For those of you who scratched your head wondering about the tiny nuances on which the case turned, perhaps the Court’s conclusion is better than the rest of the opinion:

“Although a core business of courts is to interpret statutes and rules, our job is made difficult where agencies, after notice and comment, have hard-to-define exclusions to their rules and exceptions to those exclusions. For those who labor with the ordinary business exclusion and a social-policy exception that requires not only significance but “transcendence,” we empathize. Despite the substantial uptick in proposals attempting to raise social policy issues that bat down the business operations bar, the SEC’s last word on the subject came in the 1990s, and we have no hint that any change from it or Congress is forthcoming . . . We thus suggest that [the SEC] consider revising its regulation of proxy contests and issue fresh interpretive guidance.”

The Court first had to analyze the subject matter of the proposal.  Bowing its head to the notion that “proxy apocalypse” would occur if Trinity’s argument were correct, the Court noted that framing the proposal’s subject matter as “improved corporate governance” would allow drafters to evade Rule 14a- 8(i)(7)’s reach by styling their proposals as requesting board oversight or review.

The Court then found that Wal-Mart’s approach to whether it sells particular products relates to its ordinary business operations.  So long as the subject matter of the proposal relates—that is, bears on—a company’s ordinary business operations, the proposal is excludable unless some other exception to the exclusion applies.

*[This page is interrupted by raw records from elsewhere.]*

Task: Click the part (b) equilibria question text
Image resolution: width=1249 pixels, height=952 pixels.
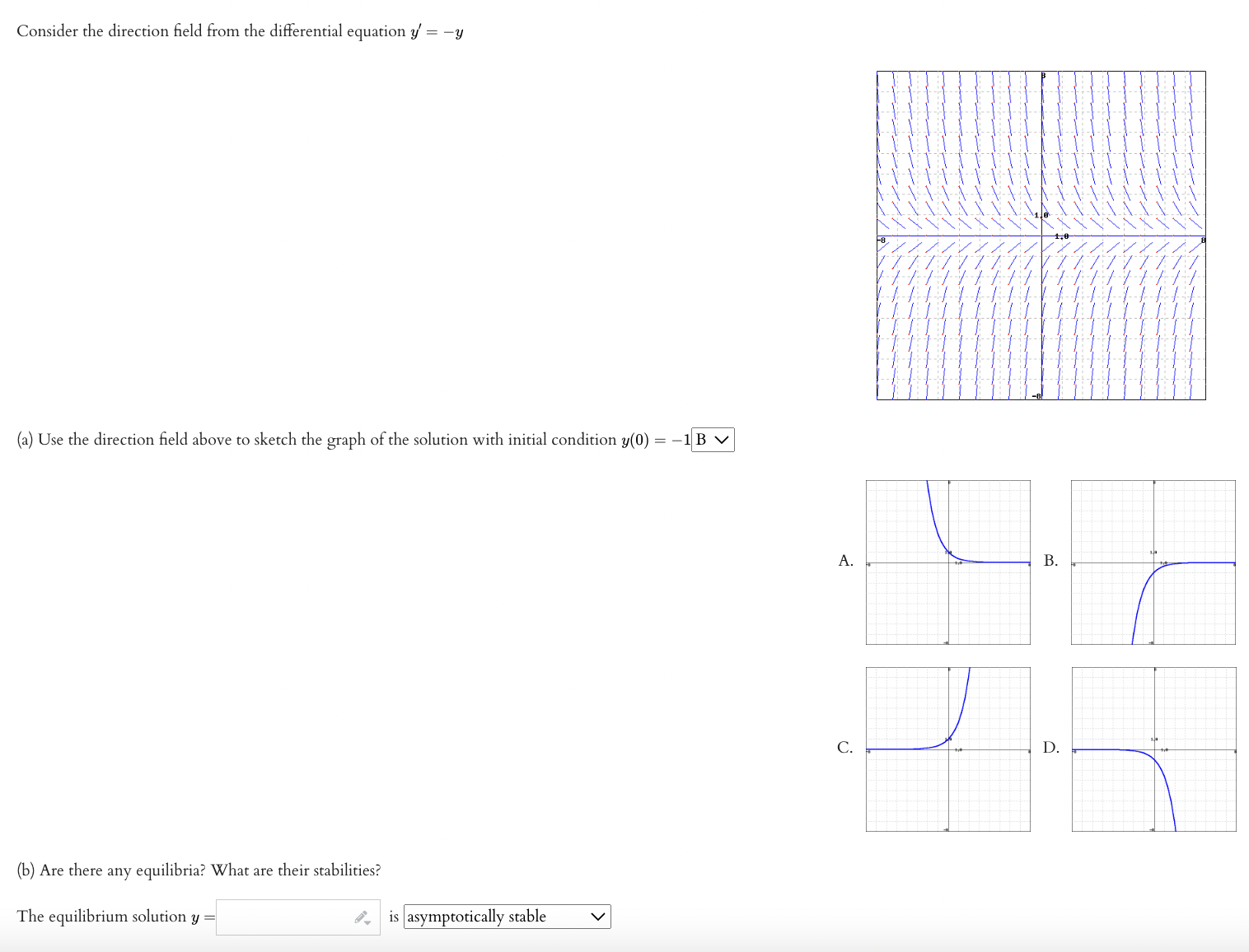Action: pos(199,870)
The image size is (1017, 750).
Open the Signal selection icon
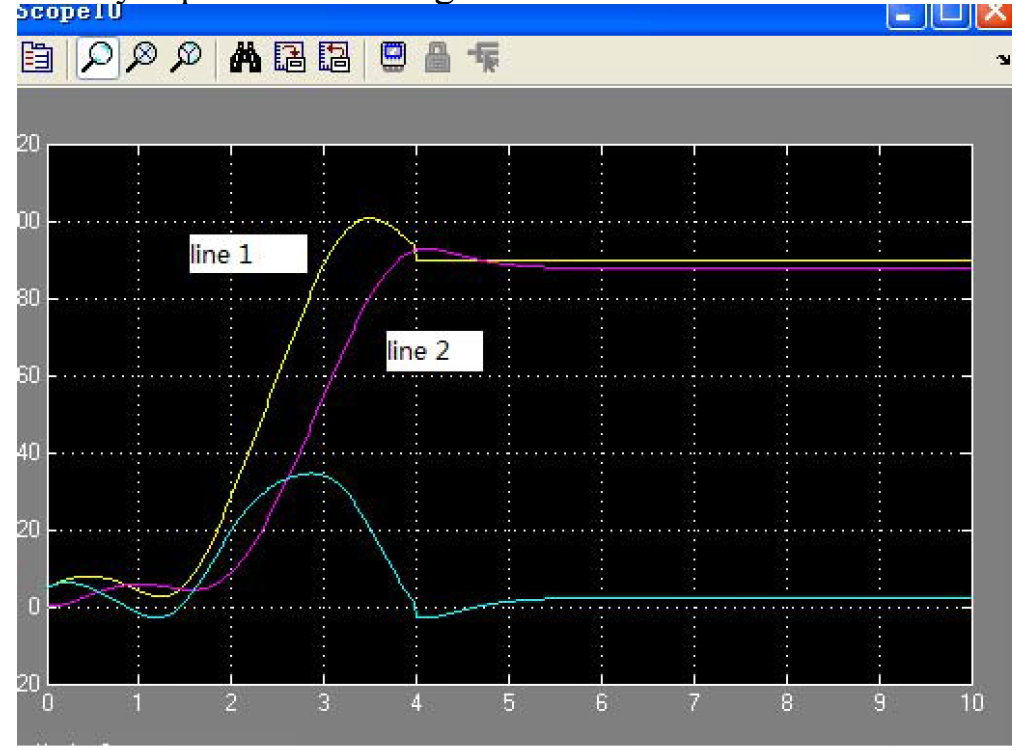pos(483,59)
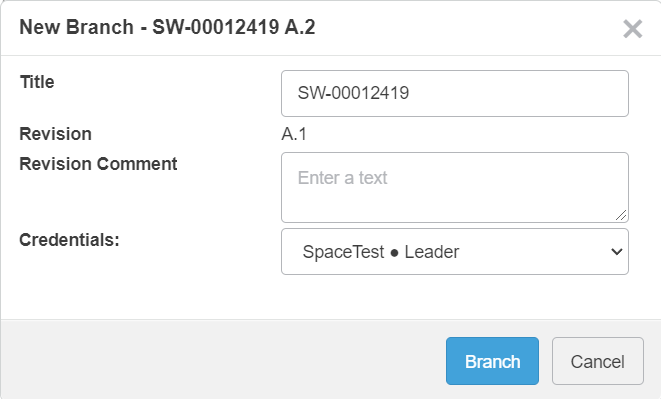Confirm with the blue Branch button
Screen dimensions: 661x399
[492, 361]
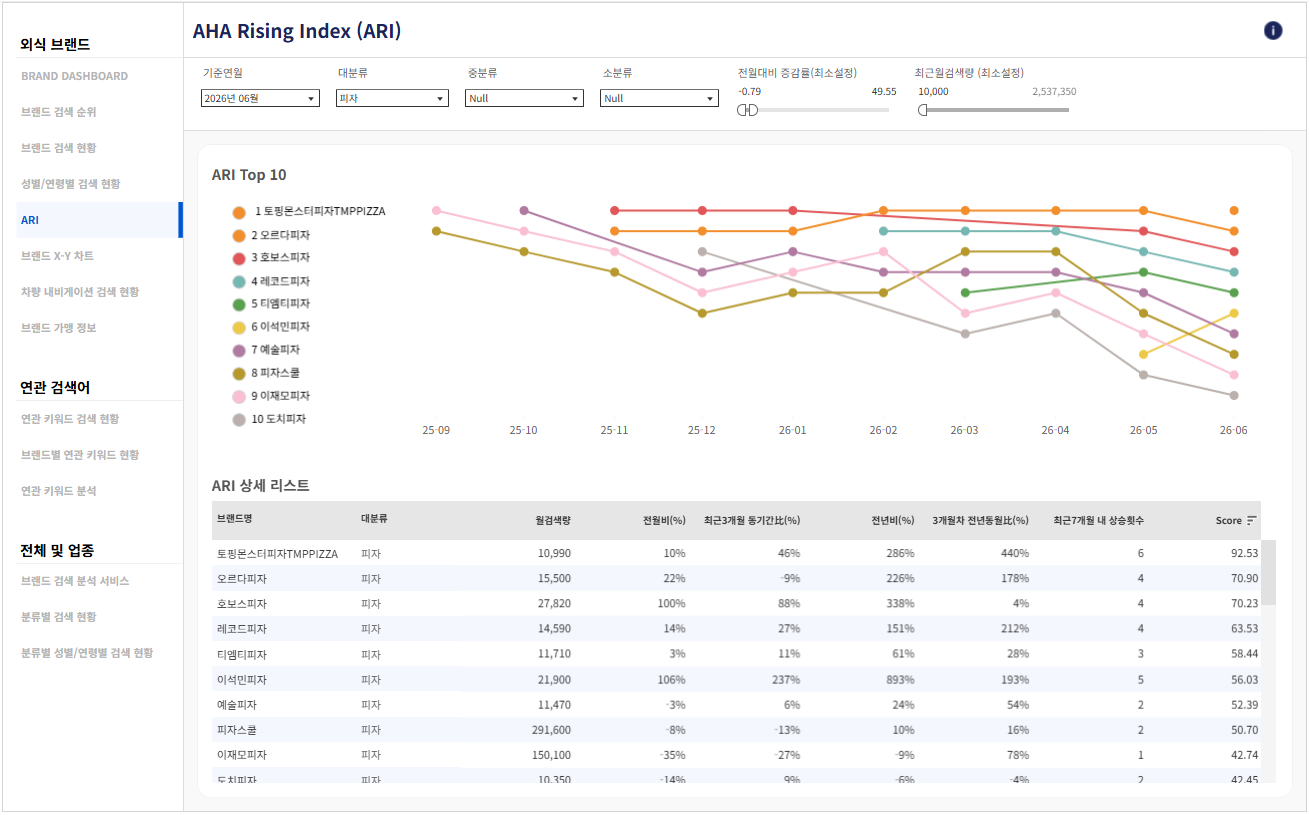Go to BRAND DASHBOARD in the sidebar

click(x=74, y=76)
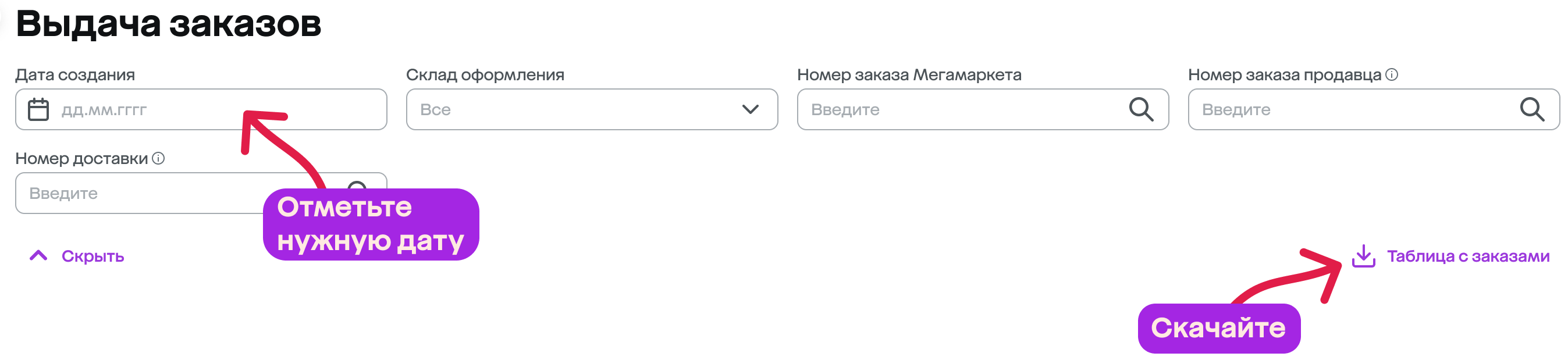Click the purple Скачайте callout
1568x360 pixels.
click(1218, 329)
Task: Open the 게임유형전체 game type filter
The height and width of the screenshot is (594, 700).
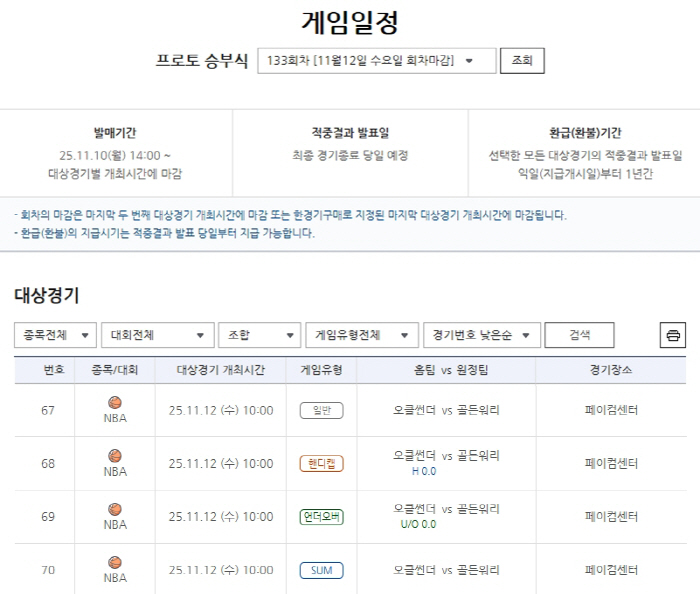Action: [x=361, y=336]
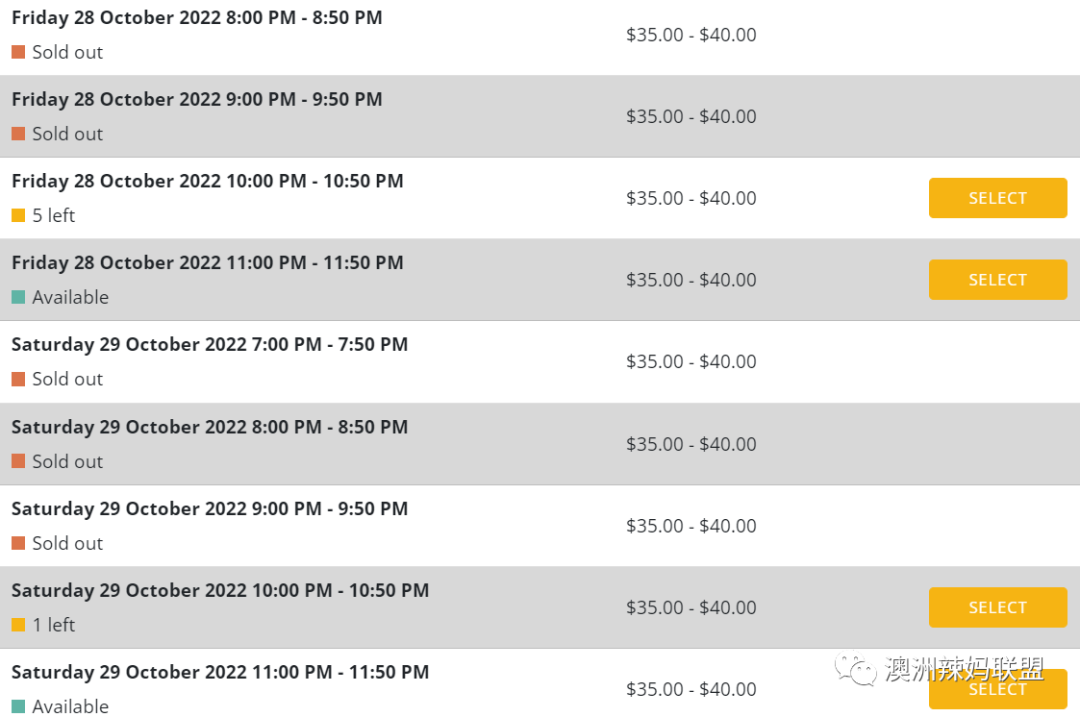The image size is (1080, 717).
Task: Click the orange sold-out square for Saturday 8:00 PM
Action: [x=19, y=461]
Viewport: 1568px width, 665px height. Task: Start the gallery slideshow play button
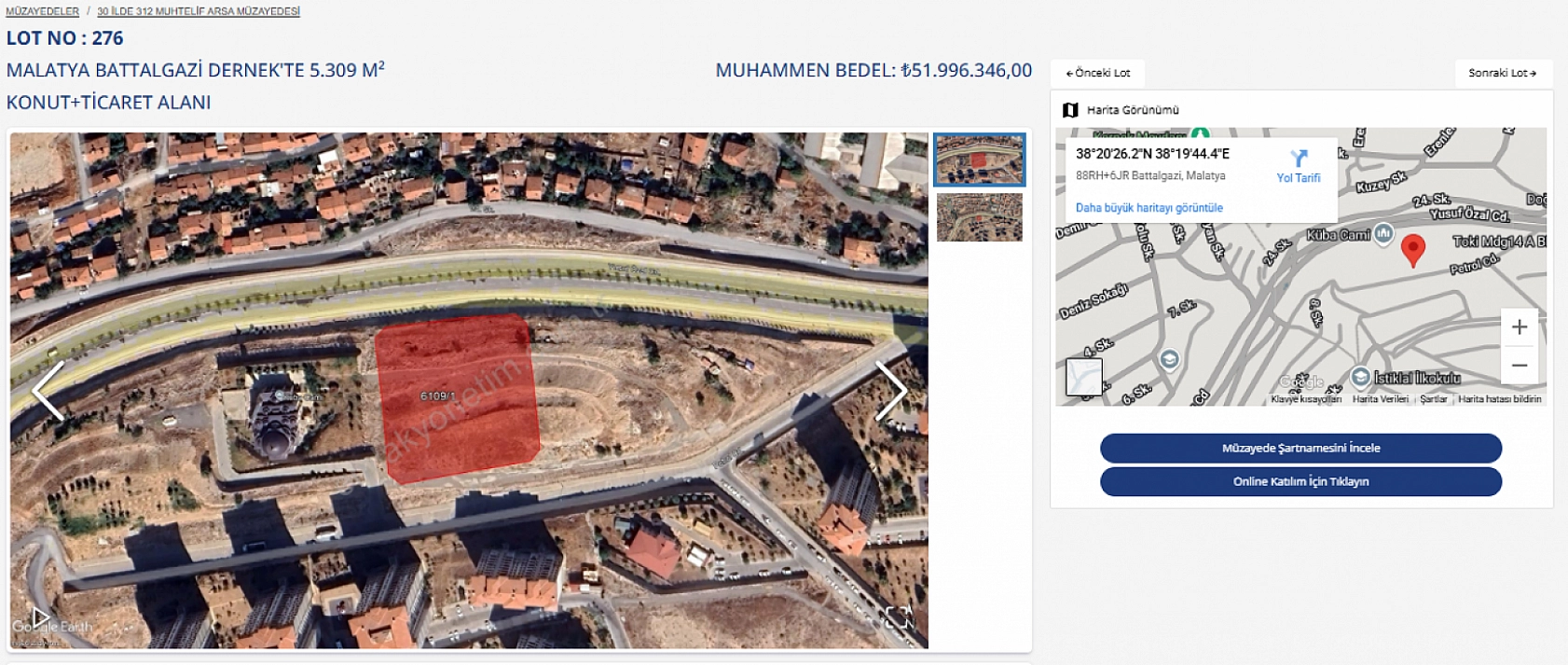[40, 617]
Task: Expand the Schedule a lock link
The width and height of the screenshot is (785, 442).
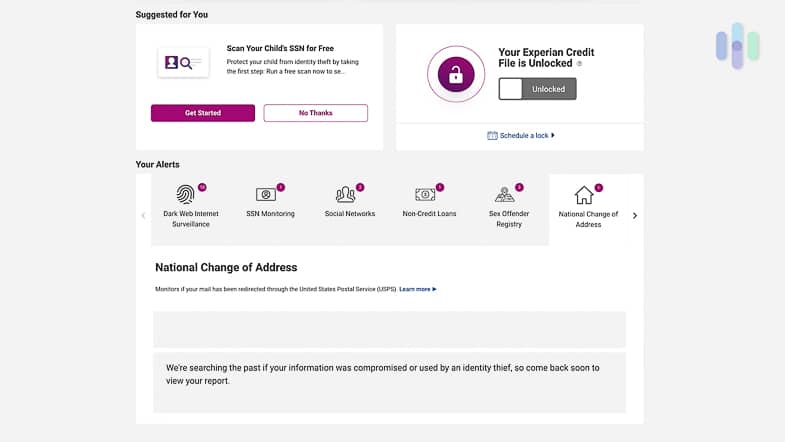Action: (527, 135)
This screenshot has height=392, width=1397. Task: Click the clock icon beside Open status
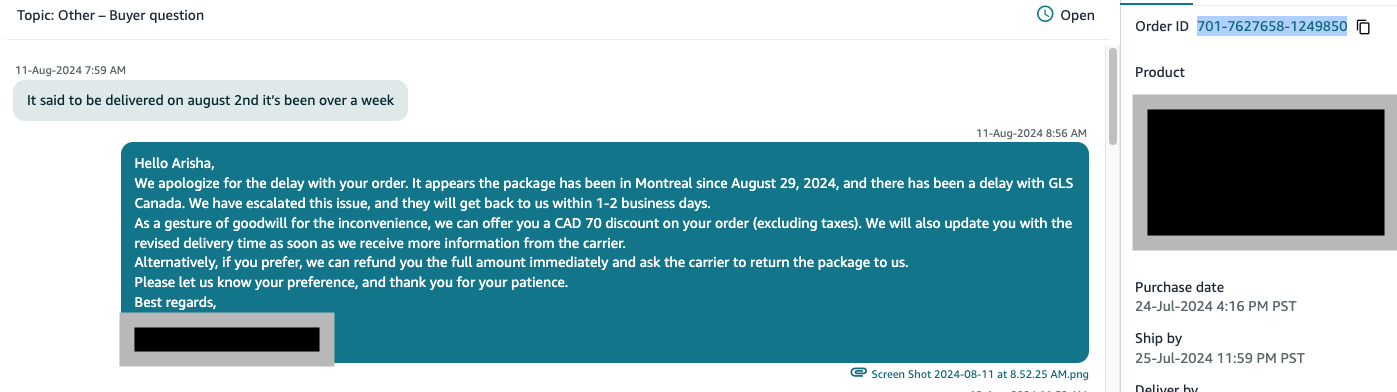pyautogui.click(x=1045, y=14)
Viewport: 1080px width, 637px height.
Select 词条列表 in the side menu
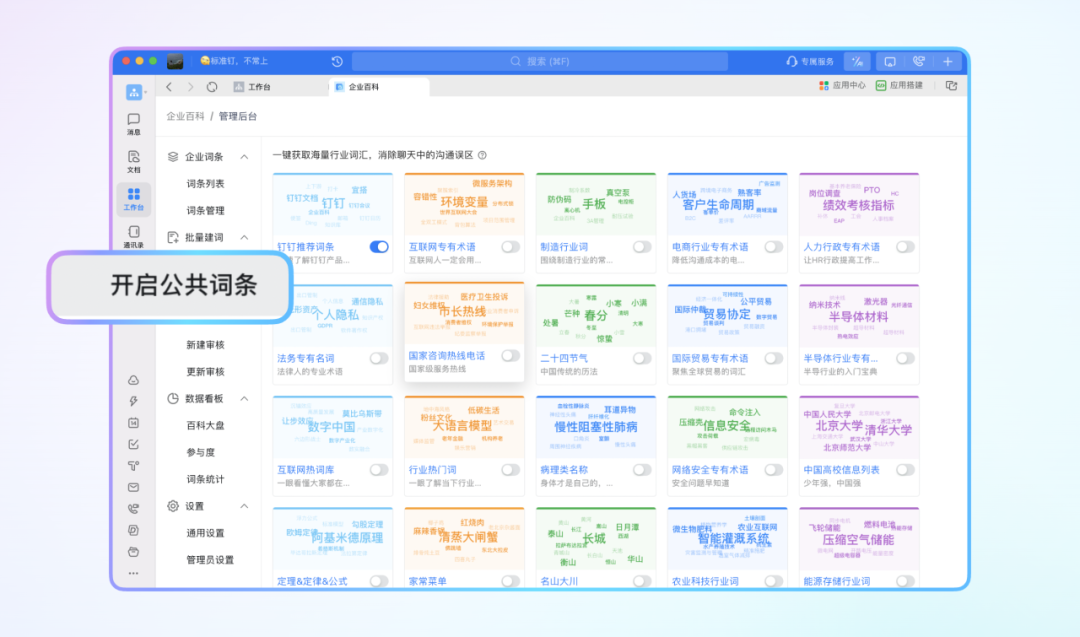click(x=205, y=184)
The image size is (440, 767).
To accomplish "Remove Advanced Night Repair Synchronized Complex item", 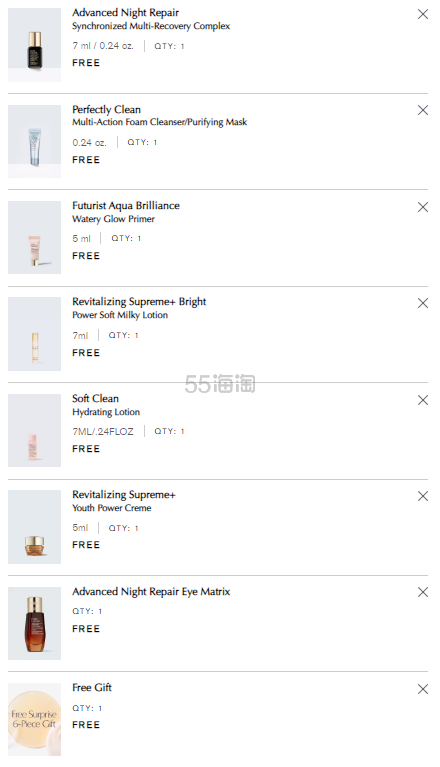I will (x=423, y=14).
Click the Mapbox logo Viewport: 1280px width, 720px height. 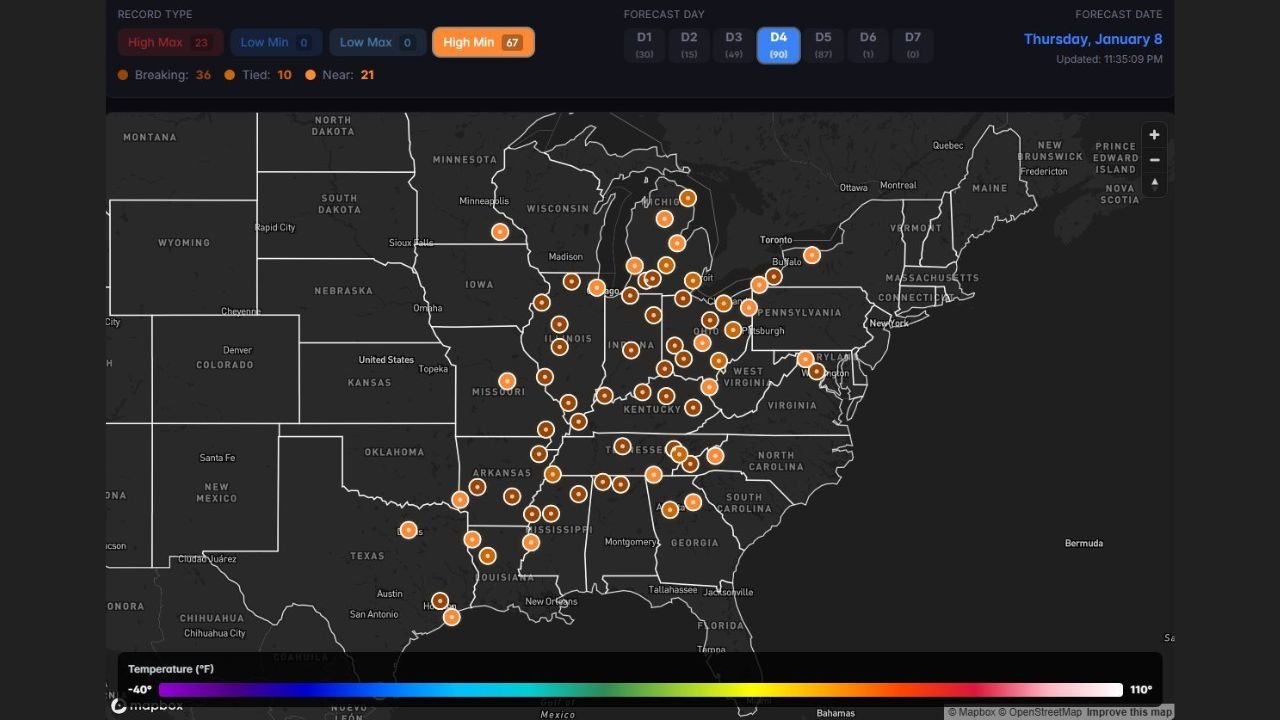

So Trinity next focused on whether the proposal must be included because it focuses on a significant and transcendent social policy issue: Wal-Mart’s approach to the risk that the sale of a product can cause “harm to [its] customers or its brand and reputation.”

As to whether or not Trinity’s proposal addressed a significant social policy issue, the Court stated the SEC has adopted a “we-know-it-when-we-see-it” approach.  Nevertheless, the Court found it  hard to counter Trinity’s argument that its proposal doesn’t touch the bases of what are significant concerns in our society and corporations in that society. Thus the Court found that the that its proposal raises a matter of sufficiently significant policy.

But to be included, it is not enough that the proposal address a significant policy issue, the proposal’s subject matter must “transcend” the company’s ordinary business.  The Court believed this meant it must refer to a policy issue that is divorced from how a company approaches the nitty-gritty of its core business.  For major retailers of myriad products, a policy issue is rarely transcendent if it treads on the meat of management’s responsibility: crafting a product mix that satisfies consumer demand.   For a policy issue here to transcend Wal-Mart’s business operations, it must target something more than the choosing of one among tens of thousands of products it sells. Trinity’s proposal failed that test and was properly excludable under Rule 14a-8(i)(7).